## Source information
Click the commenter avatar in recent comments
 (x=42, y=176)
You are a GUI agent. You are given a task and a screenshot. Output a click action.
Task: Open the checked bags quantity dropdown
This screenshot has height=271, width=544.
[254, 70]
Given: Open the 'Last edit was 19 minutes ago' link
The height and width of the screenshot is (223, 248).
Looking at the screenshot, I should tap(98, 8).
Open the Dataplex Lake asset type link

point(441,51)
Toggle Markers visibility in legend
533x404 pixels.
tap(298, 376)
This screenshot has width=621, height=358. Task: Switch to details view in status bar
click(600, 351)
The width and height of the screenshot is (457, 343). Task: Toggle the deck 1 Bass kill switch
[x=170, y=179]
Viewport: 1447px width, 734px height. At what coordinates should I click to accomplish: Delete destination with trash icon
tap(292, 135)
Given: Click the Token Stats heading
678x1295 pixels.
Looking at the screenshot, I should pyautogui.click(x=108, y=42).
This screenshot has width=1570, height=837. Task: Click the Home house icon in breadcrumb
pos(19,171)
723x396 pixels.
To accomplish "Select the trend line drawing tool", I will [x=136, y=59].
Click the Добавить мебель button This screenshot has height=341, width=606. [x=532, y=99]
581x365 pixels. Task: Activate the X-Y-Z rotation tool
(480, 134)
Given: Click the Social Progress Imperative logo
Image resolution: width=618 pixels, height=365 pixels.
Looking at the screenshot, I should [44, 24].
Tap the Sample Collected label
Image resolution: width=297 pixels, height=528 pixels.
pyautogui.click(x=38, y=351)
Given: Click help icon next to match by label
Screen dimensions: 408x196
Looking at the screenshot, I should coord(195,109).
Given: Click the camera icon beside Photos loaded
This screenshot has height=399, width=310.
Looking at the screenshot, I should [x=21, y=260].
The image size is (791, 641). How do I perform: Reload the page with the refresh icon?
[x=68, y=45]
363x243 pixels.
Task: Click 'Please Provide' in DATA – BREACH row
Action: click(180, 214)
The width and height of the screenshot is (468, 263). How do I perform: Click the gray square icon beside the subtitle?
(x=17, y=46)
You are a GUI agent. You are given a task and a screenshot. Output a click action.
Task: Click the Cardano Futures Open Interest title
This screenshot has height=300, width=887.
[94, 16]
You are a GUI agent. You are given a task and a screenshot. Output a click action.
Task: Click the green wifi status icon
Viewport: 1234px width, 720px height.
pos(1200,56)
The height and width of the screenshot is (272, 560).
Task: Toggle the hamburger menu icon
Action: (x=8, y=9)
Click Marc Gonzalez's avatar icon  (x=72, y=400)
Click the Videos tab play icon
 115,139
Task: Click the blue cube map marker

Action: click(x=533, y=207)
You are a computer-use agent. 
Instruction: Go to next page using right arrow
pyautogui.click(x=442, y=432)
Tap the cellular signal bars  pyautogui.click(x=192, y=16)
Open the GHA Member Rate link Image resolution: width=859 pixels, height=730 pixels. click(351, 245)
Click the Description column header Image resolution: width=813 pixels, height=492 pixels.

## What to do
The complete listing is needed again, with each line reproduced exactly.

## Written solution
Click the commenter avatar in recent comments
 (x=42, y=176)
You are a GUI agent. You are given a task and a screenshot. Output a click action.
Task: Open the checked bags quantity dropdown
This screenshot has height=271, width=544.
[254, 70]
Given: Open the 'Last edit was 19 minutes ago' link
The height and width of the screenshot is (223, 248).
Looking at the screenshot, I should tap(98, 8).
Open the Dataplex Lake asset type link

point(441,51)
Toggle Markers visibility in legend
533x404 pixels.
tap(298, 376)
This screenshot has width=621, height=358. Task: Switch to details view in status bar
click(600, 351)
The width and height of the screenshot is (457, 343). Task: Toggle the deck 1 Bass kill switch
[x=170, y=179]
Viewport: 1447px width, 734px height. At what coordinates should I click to accomplish: Delete destination with trash icon
tap(292, 135)
Given: Click the Token Stats heading
678x1295 pixels.
Looking at the screenshot, I should pyautogui.click(x=108, y=42).
This screenshot has width=1570, height=837. Task: Click the Home house icon in breadcrumb
pos(19,171)
723x396 pixels.
To accomplish "Select the trend line drawing tool", I will [x=136, y=59].
Click the Добавить мебель button This screenshot has height=341, width=606. [x=532, y=99]
581x365 pixels. Task: Activate the X-Y-Z rotation tool
(480, 134)
Given: Click the Social Progress Imperative logo
Image resolution: width=618 pixels, height=365 pixels.
Looking at the screenshot, I should [44, 24].
Tap the Sample Collected label
Image resolution: width=297 pixels, height=528 pixels.
pyautogui.click(x=38, y=351)
Given: Click help icon next to match by label
Screen dimensions: 408x196
Looking at the screenshot, I should coord(195,109).
Given: Click the camera icon beside Photos loaded
This screenshot has height=399, width=310.
Looking at the screenshot, I should [x=21, y=260].
The image size is (791, 641). How do I perform: Reload the page with the refresh icon?
[x=68, y=45]
363x243 pixels.
Task: Click 'Please Provide' in DATA – BREACH row
Action: click(180, 214)
The width and height of the screenshot is (468, 263). How do I perform: Click the gray square icon beside the subtitle?
(x=17, y=46)
You are a GUI agent. You are given a task and a screenshot. Output a click action.
Task: Click the Cardano Futures Open Interest title
This screenshot has height=300, width=887.
[94, 16]
You are a GUI agent. You are given a task and a screenshot. Output a click action.
Task: Click the green wifi status icon
Viewport: 1234px width, 720px height.
pos(1200,56)
The height and width of the screenshot is (272, 560).
Task: Toggle the hamburger menu icon
Action: (x=8, y=9)
Click Marc Gonzalez's avatar icon  (x=72, y=400)
Click the Videos tab play icon
 115,139
Task: Click the blue cube map marker

Action: click(x=533, y=207)
You are a computer-use agent. 
Instruction: Go to next page using right arrow
pyautogui.click(x=442, y=432)
Tap the cellular signal bars  pyautogui.click(x=192, y=16)
Open the GHA Member Rate link Image resolution: width=859 pixels, height=730 pixels. click(351, 245)
Click the Description column header Image resolution: width=813 pixels, height=492 pixels.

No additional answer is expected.